Activity:
Search the data for "give". Return each matching line.

Available records:
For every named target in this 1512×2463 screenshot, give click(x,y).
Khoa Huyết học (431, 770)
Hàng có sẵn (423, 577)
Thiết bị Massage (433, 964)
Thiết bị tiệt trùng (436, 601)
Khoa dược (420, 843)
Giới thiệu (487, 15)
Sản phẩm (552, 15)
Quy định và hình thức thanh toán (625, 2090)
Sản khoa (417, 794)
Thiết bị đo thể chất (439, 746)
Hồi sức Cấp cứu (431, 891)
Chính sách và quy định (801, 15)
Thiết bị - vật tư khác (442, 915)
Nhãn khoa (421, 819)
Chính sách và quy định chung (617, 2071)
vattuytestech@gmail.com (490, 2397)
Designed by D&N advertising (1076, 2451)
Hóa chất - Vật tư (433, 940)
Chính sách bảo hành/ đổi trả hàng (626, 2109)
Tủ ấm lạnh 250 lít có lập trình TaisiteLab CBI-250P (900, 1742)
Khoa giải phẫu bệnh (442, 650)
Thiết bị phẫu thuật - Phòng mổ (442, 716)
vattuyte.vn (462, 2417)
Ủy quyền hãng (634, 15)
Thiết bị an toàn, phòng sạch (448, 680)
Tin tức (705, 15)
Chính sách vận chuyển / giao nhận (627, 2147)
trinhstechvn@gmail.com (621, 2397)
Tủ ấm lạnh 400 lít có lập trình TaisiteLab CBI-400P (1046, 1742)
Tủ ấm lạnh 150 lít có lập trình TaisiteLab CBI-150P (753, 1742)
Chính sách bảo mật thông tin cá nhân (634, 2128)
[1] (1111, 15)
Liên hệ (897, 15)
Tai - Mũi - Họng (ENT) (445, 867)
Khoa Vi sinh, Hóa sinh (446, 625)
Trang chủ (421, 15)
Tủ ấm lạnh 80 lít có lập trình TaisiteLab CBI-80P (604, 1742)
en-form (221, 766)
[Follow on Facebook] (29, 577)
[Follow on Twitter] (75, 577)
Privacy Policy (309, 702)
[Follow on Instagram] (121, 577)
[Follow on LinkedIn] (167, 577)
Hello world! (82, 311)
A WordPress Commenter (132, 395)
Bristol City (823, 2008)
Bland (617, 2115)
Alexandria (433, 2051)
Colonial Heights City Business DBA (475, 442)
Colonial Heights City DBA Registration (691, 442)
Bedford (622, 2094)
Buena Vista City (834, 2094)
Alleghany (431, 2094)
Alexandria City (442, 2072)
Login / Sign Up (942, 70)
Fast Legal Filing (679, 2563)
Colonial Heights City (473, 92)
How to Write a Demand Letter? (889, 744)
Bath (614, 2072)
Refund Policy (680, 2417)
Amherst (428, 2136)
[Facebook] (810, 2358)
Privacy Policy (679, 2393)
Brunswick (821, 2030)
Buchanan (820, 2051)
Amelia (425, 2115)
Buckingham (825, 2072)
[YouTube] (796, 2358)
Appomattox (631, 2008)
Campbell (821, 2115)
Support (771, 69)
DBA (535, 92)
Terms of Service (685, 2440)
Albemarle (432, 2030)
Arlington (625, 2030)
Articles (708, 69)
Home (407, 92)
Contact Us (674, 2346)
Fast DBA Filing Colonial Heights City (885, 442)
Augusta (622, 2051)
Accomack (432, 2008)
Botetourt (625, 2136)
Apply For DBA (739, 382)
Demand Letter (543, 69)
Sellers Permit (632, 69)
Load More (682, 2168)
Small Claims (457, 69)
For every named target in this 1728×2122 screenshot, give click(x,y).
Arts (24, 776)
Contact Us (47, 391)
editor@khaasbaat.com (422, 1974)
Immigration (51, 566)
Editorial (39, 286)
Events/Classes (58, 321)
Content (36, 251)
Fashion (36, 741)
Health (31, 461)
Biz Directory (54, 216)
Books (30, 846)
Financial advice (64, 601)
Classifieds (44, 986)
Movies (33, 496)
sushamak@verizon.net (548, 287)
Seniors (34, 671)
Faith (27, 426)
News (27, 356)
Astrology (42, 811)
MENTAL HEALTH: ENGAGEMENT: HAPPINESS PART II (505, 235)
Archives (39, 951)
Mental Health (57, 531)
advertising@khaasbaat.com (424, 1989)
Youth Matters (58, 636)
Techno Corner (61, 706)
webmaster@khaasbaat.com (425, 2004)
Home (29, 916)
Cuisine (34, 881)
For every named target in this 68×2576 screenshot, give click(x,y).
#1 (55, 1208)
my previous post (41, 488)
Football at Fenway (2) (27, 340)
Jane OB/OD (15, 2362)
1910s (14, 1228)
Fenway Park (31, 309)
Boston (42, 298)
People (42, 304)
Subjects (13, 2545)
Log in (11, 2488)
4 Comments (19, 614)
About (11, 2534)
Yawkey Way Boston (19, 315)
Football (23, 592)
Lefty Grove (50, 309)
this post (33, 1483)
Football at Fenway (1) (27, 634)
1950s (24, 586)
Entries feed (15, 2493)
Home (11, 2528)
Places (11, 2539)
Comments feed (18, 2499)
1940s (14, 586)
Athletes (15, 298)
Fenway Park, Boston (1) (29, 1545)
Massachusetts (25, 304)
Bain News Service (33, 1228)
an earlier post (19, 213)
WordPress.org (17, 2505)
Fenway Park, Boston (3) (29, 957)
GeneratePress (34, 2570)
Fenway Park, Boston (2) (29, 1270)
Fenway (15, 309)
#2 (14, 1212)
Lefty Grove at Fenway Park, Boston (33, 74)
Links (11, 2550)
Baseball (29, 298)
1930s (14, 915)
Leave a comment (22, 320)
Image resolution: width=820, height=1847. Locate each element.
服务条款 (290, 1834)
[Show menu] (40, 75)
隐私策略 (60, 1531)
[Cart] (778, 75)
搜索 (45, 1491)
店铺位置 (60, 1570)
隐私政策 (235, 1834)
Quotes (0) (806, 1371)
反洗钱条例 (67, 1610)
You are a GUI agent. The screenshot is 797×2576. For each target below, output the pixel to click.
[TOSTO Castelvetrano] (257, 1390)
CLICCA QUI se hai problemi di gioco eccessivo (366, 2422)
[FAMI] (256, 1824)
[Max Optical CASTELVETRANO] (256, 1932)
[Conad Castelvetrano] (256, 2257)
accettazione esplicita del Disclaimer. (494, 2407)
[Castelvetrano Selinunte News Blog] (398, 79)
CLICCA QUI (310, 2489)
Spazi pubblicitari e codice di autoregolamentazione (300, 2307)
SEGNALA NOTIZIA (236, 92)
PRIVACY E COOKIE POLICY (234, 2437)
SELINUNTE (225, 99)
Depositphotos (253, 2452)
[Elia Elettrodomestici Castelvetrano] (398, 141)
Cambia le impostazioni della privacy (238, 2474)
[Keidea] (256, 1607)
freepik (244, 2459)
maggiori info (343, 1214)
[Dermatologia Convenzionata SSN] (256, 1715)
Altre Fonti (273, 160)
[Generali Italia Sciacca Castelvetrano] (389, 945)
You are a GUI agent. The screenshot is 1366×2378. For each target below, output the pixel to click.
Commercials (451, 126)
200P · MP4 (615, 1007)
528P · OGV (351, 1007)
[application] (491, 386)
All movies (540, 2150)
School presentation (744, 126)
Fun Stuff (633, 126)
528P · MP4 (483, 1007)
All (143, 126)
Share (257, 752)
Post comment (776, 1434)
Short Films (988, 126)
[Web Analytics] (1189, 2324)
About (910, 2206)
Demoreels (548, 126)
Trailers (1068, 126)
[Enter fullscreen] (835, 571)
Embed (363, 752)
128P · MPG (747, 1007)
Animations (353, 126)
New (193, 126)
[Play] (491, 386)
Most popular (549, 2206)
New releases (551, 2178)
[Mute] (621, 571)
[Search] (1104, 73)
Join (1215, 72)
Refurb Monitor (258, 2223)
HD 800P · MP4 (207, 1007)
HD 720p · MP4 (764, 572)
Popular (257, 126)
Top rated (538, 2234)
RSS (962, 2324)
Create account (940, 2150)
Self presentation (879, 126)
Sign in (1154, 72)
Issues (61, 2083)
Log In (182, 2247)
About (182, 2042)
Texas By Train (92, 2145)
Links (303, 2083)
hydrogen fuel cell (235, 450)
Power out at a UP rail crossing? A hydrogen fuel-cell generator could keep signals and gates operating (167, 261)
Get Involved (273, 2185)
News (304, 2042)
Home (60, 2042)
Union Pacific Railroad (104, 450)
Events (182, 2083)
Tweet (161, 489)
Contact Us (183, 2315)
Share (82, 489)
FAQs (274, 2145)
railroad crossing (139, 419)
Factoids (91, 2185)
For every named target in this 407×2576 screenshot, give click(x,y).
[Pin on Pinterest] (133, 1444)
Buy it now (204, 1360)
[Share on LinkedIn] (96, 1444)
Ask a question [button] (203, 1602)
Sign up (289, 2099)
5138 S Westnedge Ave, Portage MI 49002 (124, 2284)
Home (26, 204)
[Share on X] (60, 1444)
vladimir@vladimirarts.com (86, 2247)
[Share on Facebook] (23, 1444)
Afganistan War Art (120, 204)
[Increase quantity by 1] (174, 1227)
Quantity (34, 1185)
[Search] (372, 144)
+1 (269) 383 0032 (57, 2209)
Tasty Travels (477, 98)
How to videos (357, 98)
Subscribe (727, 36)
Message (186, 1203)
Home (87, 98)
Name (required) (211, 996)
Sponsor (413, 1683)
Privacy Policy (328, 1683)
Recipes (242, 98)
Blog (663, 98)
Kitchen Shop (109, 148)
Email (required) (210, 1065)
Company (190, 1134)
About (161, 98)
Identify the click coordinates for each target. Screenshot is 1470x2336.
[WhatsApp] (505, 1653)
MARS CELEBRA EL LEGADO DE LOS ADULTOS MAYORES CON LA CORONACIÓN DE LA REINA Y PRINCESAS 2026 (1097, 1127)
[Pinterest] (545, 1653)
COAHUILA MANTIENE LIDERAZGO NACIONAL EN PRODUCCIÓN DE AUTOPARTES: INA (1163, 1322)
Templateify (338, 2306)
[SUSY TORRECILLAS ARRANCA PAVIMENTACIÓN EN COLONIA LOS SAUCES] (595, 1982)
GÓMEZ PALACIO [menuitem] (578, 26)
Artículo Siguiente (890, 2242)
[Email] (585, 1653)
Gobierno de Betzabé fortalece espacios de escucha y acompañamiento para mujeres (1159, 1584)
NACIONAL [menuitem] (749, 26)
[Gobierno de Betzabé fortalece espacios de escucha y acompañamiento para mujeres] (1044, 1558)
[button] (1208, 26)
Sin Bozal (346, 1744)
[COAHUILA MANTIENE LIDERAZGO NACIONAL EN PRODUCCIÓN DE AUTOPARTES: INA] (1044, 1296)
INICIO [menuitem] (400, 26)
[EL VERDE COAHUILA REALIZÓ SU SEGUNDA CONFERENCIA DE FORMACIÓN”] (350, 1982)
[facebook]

Exercise answer:
For every named target in this 1512×2463 screenshot, give click(x,y).
For every named target in this 1728×2122 screenshot, give click(x,y).
For every named target in this 68×2576 screenshot, give click(x,y).
For every named target in this 407×2576 screenshot, give click(x,y).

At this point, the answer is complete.